[Extracted entries — start]
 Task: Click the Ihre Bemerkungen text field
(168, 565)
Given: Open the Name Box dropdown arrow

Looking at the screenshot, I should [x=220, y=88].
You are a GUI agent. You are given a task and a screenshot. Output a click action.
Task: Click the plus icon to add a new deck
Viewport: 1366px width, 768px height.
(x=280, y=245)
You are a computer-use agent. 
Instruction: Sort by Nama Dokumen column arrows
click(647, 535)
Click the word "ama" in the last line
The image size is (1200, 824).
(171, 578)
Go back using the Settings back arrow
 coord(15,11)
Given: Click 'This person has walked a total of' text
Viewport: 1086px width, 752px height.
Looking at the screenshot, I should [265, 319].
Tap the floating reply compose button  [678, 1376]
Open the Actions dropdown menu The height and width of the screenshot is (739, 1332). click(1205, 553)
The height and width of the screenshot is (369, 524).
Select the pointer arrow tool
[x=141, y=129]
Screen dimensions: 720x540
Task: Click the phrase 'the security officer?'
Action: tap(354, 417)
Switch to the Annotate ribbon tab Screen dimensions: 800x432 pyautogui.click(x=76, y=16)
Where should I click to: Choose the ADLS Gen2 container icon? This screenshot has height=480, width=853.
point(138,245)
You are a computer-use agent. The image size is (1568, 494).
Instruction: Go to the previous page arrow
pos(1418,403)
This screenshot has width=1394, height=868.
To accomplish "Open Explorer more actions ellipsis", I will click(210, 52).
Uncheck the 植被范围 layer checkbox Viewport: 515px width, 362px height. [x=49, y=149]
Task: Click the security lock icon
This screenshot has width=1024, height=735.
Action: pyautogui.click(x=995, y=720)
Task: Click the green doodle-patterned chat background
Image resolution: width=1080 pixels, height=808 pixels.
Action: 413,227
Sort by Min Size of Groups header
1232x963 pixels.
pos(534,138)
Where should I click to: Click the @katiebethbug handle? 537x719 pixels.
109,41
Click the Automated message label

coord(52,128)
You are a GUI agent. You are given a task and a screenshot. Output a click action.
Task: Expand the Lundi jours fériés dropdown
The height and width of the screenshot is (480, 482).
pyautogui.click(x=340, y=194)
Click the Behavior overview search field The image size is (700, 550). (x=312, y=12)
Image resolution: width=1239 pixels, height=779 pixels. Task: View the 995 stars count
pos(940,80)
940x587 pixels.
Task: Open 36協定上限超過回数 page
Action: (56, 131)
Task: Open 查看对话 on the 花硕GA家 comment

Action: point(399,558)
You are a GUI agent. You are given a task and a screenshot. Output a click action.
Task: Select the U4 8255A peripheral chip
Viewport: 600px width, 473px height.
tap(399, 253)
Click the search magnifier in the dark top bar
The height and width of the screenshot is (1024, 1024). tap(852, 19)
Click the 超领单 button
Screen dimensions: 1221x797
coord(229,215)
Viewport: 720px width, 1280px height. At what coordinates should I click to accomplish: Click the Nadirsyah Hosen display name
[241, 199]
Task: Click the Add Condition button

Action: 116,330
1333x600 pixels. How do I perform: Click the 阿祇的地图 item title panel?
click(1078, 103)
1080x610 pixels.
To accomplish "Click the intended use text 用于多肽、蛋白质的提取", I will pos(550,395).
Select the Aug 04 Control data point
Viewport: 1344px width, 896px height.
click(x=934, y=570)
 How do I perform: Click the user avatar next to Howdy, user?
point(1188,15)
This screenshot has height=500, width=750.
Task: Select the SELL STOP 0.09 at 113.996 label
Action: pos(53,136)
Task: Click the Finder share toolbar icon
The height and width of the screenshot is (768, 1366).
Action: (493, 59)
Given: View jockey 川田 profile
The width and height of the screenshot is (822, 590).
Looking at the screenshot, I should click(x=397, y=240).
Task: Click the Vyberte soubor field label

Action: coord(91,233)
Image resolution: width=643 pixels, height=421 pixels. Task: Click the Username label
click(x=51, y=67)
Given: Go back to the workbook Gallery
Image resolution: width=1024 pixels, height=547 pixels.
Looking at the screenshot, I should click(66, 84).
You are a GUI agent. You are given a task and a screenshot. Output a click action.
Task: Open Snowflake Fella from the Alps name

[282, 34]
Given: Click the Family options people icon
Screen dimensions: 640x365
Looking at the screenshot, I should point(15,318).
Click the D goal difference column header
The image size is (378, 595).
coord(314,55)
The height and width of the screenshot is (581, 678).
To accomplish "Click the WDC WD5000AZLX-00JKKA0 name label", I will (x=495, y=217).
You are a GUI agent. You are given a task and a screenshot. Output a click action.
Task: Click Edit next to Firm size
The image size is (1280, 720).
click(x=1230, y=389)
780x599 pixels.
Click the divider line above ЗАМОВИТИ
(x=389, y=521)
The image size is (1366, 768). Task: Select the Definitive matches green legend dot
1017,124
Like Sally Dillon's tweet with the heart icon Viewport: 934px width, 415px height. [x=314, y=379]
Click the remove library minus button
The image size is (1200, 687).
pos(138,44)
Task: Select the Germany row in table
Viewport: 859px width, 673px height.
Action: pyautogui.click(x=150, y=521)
[Extracted entries — finish]
* **Your instructions**:
Every line above from the line with "Image resolution: width=1239" to the line with "The height and width of the screenshot is (581, 678).", both included, must be reproduced exactly, and no other line may appear.

* **Result**:
Image resolution: width=1239 pixels, height=779 pixels. Task: View the 995 stars count
pos(940,80)
940x587 pixels.
Task: Open 36協定上限超過回数 page
Action: (56, 131)
Task: Open 查看对话 on the 花硕GA家 comment

Action: point(399,558)
You are a GUI agent. You are given a task and a screenshot. Output a click action.
Task: Select the U4 8255A peripheral chip
Viewport: 600px width, 473px height.
tap(399, 253)
Click the search magnifier in the dark top bar
The height and width of the screenshot is (1024, 1024). tap(852, 19)
Click the 超领单 button
Screen dimensions: 1221x797
coord(229,215)
Viewport: 720px width, 1280px height. At what coordinates should I click to accomplish: Click the Nadirsyah Hosen display name
[241, 199]
Task: Click the Add Condition button

Action: 116,330
1333x600 pixels. How do I perform: Click the 阿祇的地图 item title panel?
click(1078, 103)
1080x610 pixels.
To accomplish "Click the intended use text 用于多肽、蛋白质的提取", I will pos(550,395).
Select the Aug 04 Control data point
Viewport: 1344px width, 896px height.
click(x=934, y=570)
 How do I perform: Click the user avatar next to Howdy, user?
point(1188,15)
This screenshot has height=500, width=750.
Task: Select the SELL STOP 0.09 at 113.996 label
Action: pos(53,136)
Task: Click the Finder share toolbar icon
The height and width of the screenshot is (768, 1366).
Action: (493, 59)
Given: View jockey 川田 profile
The width and height of the screenshot is (822, 590).
Looking at the screenshot, I should click(x=397, y=240).
Task: Click the Vyberte soubor field label

Action: coord(91,233)
Image resolution: width=643 pixels, height=421 pixels. Task: Click the Username label
click(x=51, y=67)
Given: Go back to the workbook Gallery
Image resolution: width=1024 pixels, height=547 pixels.
Looking at the screenshot, I should click(66, 84).
You are a GUI agent. You are given a task and a screenshot. Output a click action.
Task: Open Snowflake Fella from the Alps name

[282, 34]
Given: Click the Family options people icon
Screen dimensions: 640x365
Looking at the screenshot, I should point(15,318).
Click the D goal difference column header
The image size is (378, 595).
coord(314,55)
The height and width of the screenshot is (581, 678).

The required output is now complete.